*** Opening Given passage ***

%define module_name Text-NGrammer
# BEGIN SourceDeps(oneline):
BuildRequires: perl(ExtUtils/MakeMaker.pm) perl(Lingua/Sentence.pm) perl(Module/Build.pm)
# END SourceDeps(oneline)
%define _unpackaged_files_terminate_build 1
BuildRequires: rpm-build-perl perl-devel perl-podlators

Name: perl-%module_name
Version: 0.06
Release: alt1
Summary: Pure Perl extraction of n-grams and skip-grams
Group: Development/Perl
License: perl
Url: %CPAN %module_name

Source0: http://mirror.yandex.ru/mirrors/cpan/authors/id/N/NI/NIDS/%{module_name}-%{version}.tar.gz
BuildArch: noarch

%description
The module provides a way to extract both n-grams and skip-grams from a text, a sentence or fro man array of tokens.

A n-gram is defines as an ordered sequence of tokens in a piece or text.  Some frequent n-grams such as 2-grams, are also called bigrams and they represent all the ordered pairs of words in a text.  For instance, the text "a rose is a flower" is composed by 4 bigrams: "a rose", "rose is", "is a", "a flower".

A skip-gram is defined as an ordered sequence of *n* tokens from a text with a predetermined interval *k*.  For instance, the skip-gram with n=2 and k=1 for a piece of text are all the sequences of tokens of length 2 with interval 1 between the tokens.  For instance, the text "a rose is a flower" is composed by 3 skip-grams with n=2 and k=1: "a is", "rose a", "is a", "is flower".  A skip-gram with k=0 is the same of a n-gram of the same size, e.g., a 2-skip-gram with k=0 is the same of a bigram.

A broader, and better, discussion on n-grams and skip-grams can be found at https://en.wikipedia.org/wiki/N-gram.

Behind the scenes, the module uses the the Lingua::Sentence manpage module to tokenize the text in such a way that the n-grams and skip-grams never go over the boundaries of the sentences.  The module provides also ways to extract the n-grams and skip-grams from sentences, i.e., without invoking the Lingua::Sentence manpage, or from an array of tokens if the application wants to make use of a custom tokenization for the text.  The language to be used for the sentencer must be specified in the constructor; if not present, English is used by default.

All the methods return the n-grams and skip-grams as arrays or references to arrays of length *n*, where *n* is the specifies as a parameter of the method.  Sentences, or more in general, pieces of text are not divided in n-grams skip-grams if not long enough to perform the operation.  For instance, asking for all the n-grams of length 4 for the sentence "I am Francesco" returns an empty array of 4-grams because there are are only 3 t...

%prep
%setup -q -n %{module_name}-%{version}

%build
%perl_vendor_build

%install
%perl_vendor_install

%files
%doc Changes
%perl_vendor_privlib/T*

%changelog

*** Closing Given passage ***

Work task 1:
List every package named on the BuildRequires lines of the spec file above.
Work task 2:
According to the spec file, which language does the sentencer use when none is given in the constructor?

*** Opening Dataset excerpts ***

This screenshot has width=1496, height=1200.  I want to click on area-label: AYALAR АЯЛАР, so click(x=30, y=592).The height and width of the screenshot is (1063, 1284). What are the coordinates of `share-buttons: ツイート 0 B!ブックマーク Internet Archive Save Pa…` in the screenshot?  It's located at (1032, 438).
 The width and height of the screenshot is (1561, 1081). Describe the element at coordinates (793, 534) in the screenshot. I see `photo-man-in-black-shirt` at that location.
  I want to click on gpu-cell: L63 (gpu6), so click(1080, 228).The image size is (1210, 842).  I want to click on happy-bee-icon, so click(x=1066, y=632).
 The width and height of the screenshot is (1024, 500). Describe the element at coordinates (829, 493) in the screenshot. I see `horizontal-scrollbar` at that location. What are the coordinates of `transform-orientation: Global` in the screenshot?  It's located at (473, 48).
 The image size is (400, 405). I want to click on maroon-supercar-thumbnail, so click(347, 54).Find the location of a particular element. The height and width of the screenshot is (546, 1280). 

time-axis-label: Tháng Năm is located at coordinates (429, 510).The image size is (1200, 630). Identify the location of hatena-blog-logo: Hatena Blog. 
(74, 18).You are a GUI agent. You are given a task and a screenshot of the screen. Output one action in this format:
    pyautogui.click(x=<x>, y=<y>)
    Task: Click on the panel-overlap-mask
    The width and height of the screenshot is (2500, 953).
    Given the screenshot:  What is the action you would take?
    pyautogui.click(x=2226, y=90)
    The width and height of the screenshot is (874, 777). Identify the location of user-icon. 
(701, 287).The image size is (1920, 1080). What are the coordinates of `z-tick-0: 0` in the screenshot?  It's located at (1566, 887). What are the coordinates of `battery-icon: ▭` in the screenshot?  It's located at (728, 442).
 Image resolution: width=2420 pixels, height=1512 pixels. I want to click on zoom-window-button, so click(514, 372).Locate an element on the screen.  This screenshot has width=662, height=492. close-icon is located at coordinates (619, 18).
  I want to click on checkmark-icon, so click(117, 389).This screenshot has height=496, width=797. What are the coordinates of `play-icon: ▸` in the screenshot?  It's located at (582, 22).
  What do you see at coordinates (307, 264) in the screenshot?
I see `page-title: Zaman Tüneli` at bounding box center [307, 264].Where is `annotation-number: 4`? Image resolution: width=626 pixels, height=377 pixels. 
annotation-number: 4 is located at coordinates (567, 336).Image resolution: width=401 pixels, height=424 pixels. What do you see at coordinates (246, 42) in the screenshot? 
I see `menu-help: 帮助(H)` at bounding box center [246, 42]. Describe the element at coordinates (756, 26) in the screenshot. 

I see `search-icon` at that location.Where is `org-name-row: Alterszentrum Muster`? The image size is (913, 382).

*** Closing Dataset excerpts ***

Response box 1:
perl(ExtUtils/MakeMaker.pm)
perl(Lingua/Sentence.pm)
perl(Module/Build.pm)
rpm-build-perl
perl-devel
perl-podlators

Response box 2:
English.